Dans le très impressionnant catalogue de l'exposition, le critique d'art, Philippe Dagen rappelle : "Felix Nussbaum, qui a été assassiné par le nazisme, appartient profondément à l'histoire de la peinture moderne allemande, tout comme Walter Benjamin appartient à celle de la philosophie allemande et Carl Einstein à celle de la littérature germanique." Felix Nussbaum fut un immense artiste dont l'oeuvre présente des connexions avec les peintres de son époque : Picasso, Chirico, Dix, Gross et Beckmann.

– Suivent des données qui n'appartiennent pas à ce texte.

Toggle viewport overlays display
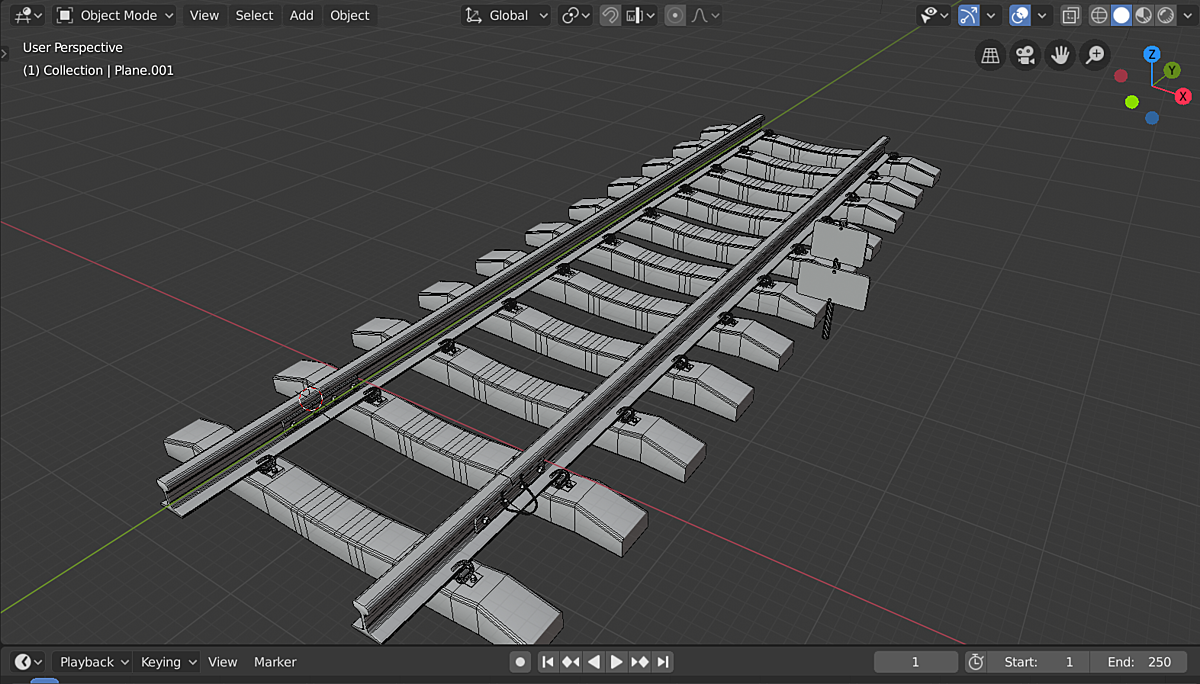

Parmi les tableaux exposés notre regard s'arrête devant "Triomphe de la mort" (Les squelettes jouent une danse), 1944. La date est importante à retenir; en effet, c'est sa dernière oeuvre. "Avec le pressentiment d'une fin inéluctable, Felix Nussbaum élabore et peint dans l'urgence un ultime tableau, une oeuvre magistrale, aboutissement tragique et horrible, dernier arrangement de tous les éléments dont il a nourri son langage pictural depuis ses débuts" (cf. catalogue). Felix et Felka, son épouse, sont dénoncés et arrêtés le 20 juin 1944. Le 31 juillet ils sont déportés depuis le camp de Malines, dans le dernier convoi partant de Belgique. Le 2 août le train arrive à Auschwitz. Ils seront gazés. Début septembre Bruxelles est libérée. Une fois de plus résonne dans nos têtes le "Chant du Peuple Juif assassiné", du poète yddish Itzhak Katzenelson : "Ô chemins où ruisselait la souffrance, chemins vivants qui menaient à la mort !". L'ouvre tragiquement prophétique de Felix Nussbaum, présentée au MAHJ, s'inscit dans le travail de mémoire auquel des institutions juives, telles la FMS, le Mémorial ou le CRIF (et sa Commission du Souvenir), sont profondément attachées.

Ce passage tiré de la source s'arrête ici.